Implementing on ARM64

DSB SY
ISB

The data synchronization barrier (DSB) instruction waits for all memory accesses and “cache maintenance instructions” to finish before completing, and prevents instructions later in program order from beginning almost any work until the DSB completes.

The two exceptions are:

Instructions can be fetched and decoded
Registers that are read “without causing side-effects”

These might seem innocuous, but empirically we've seen the second item extends to registers we want to wait to read, e.g. the timestamp counter.

To build a complete barrier, we add the instruction synchronization barrier (ISB) instruction.
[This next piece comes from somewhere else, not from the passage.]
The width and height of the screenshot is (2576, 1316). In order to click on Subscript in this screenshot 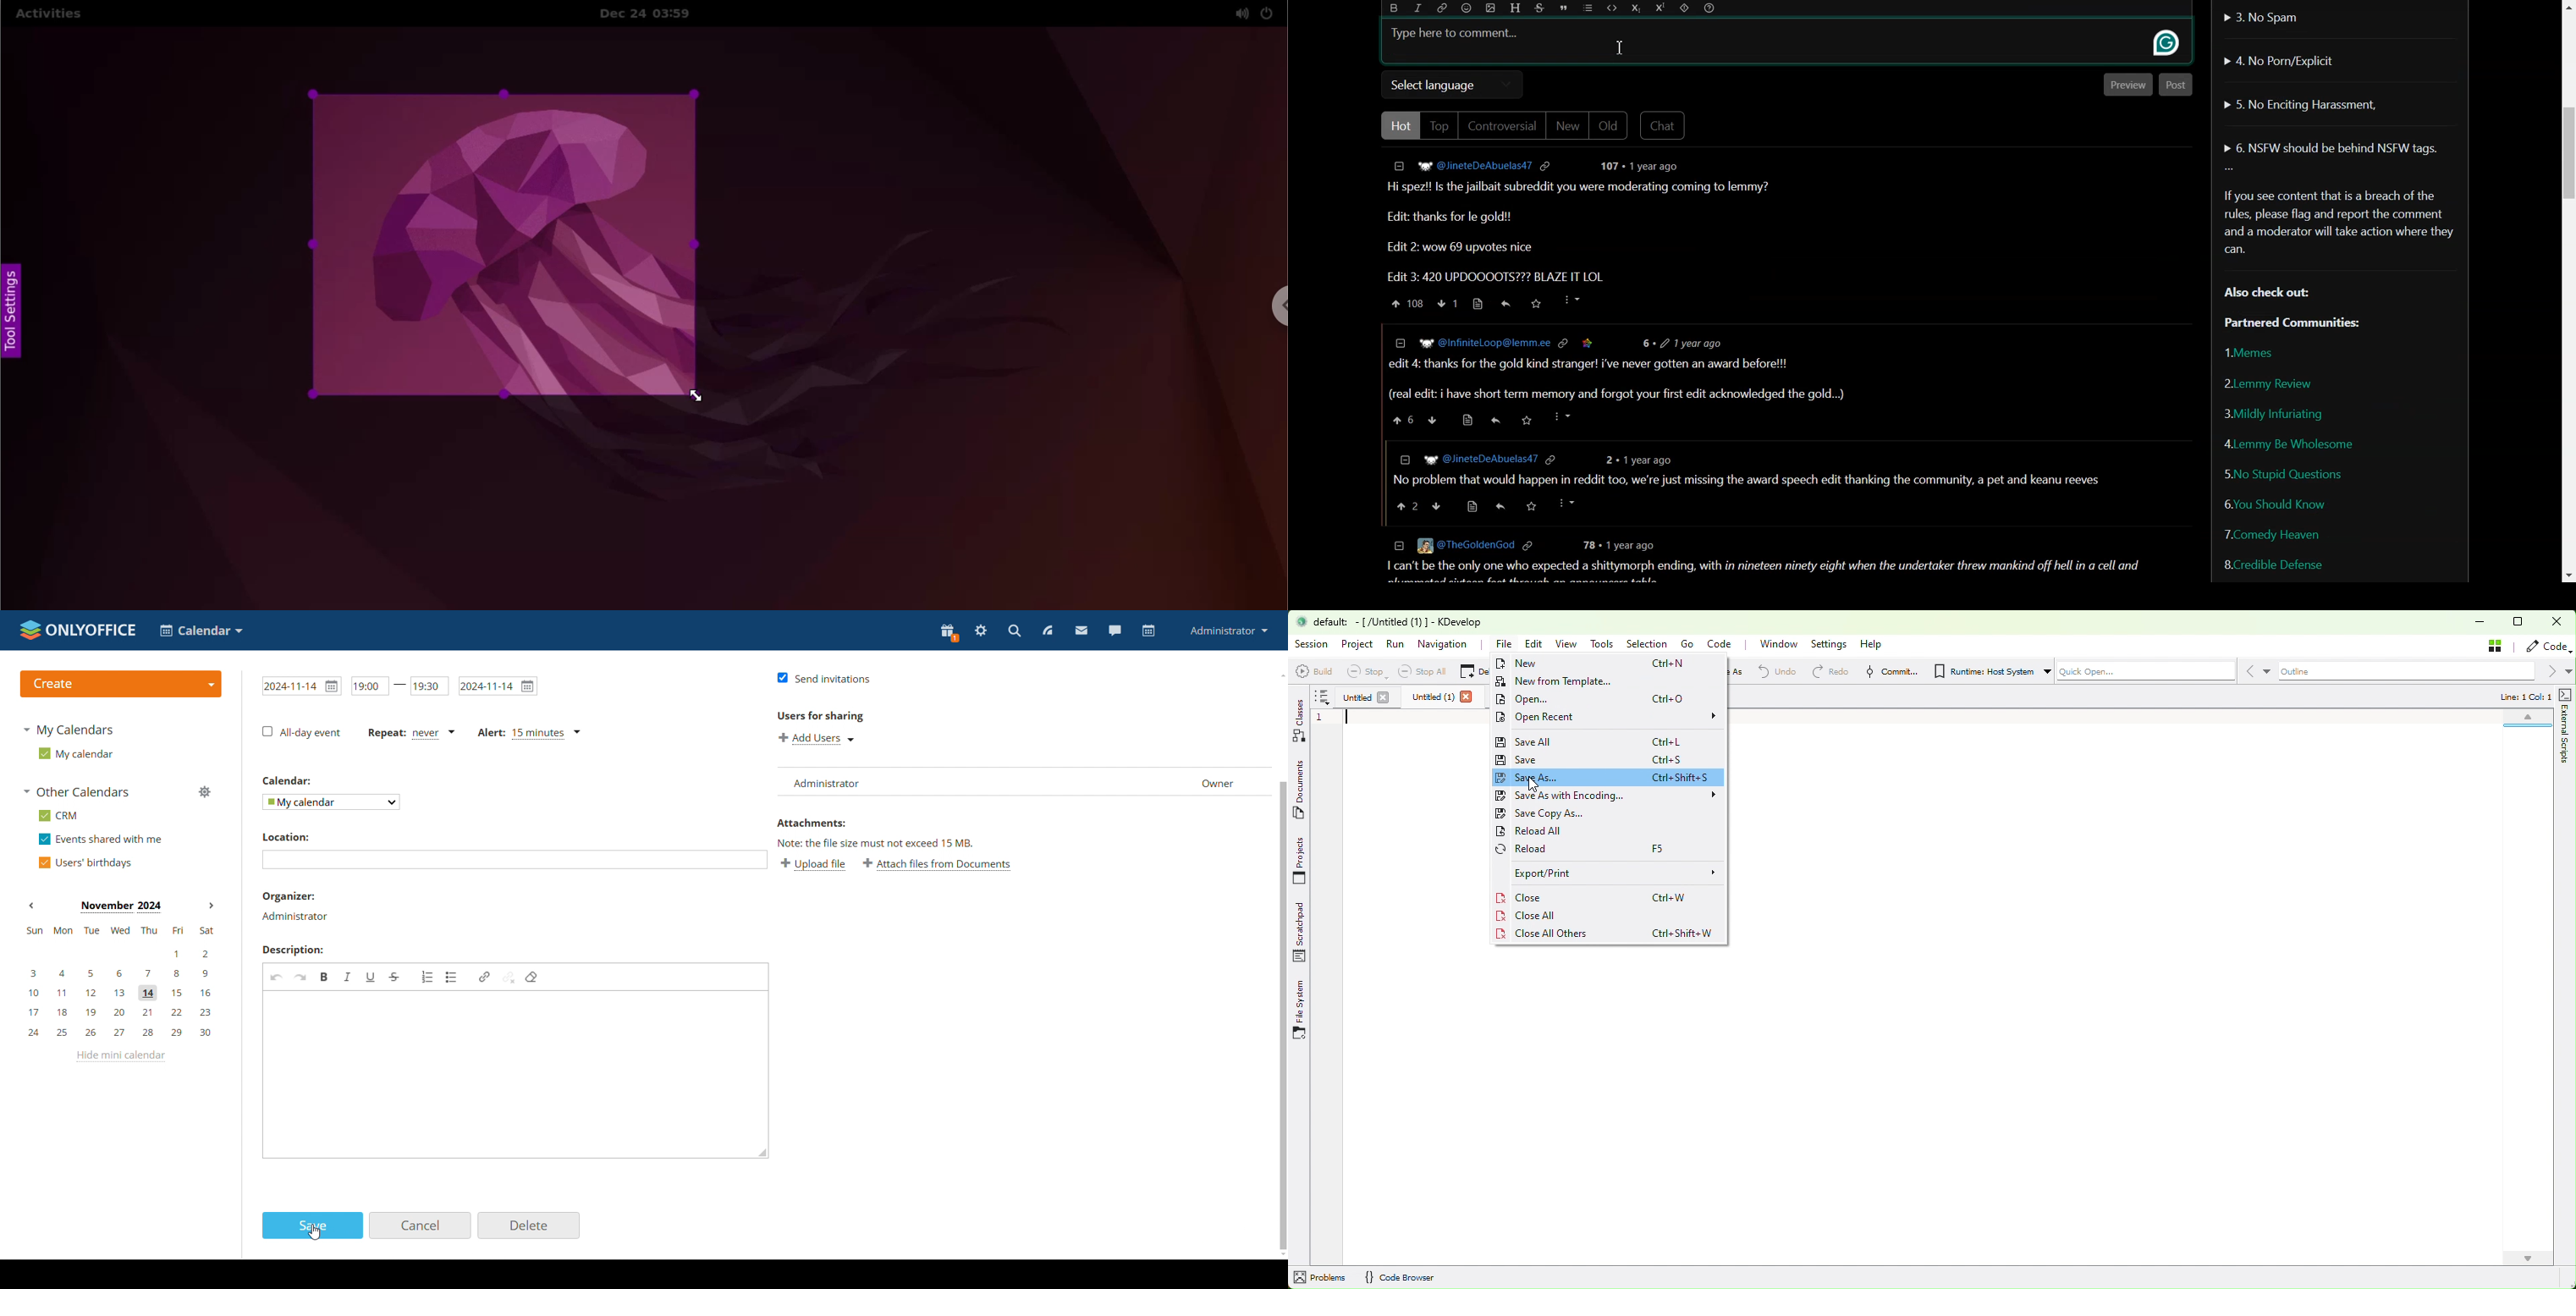, I will do `click(1635, 8)`.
ISB ensures that all later instructions are fetched from memory and decoded after the ISB completes and that “context-changing operations” executed before the ISB are visible to instructions after.

Implementing on PowerPC

ISYNC
SYNC

The synchronize (SYNC) instruction waits for all preceding instructions to complete before any subsequent instructions are initiated. It also waits until almost all preceding memory operations have completed, with the exception of those initiated by “instruction cache block invalidate” (ICBI), i.e. instruction cache flush.

To wait for these last accesses, we also issue the instruction synchronize (ISYNC) instruction. ISYNC has the same serializing effect on the instruction stream as SYNC, but doesn't enforce order of any memory accesses except those caused by a preceding ICBI.

There's no obvious reason the order of these two instructions should matter. Linux uses ISYNC; SYNC.

Other implementation notes

The barrier must never be implemented as an indirect function call (e.g. vtable lookup or shared library export), since it's possible for the call itself to be mispredicted and for speculative execution to continue in an unintended direction.

It's safest for implementations to always be inlined into the caller.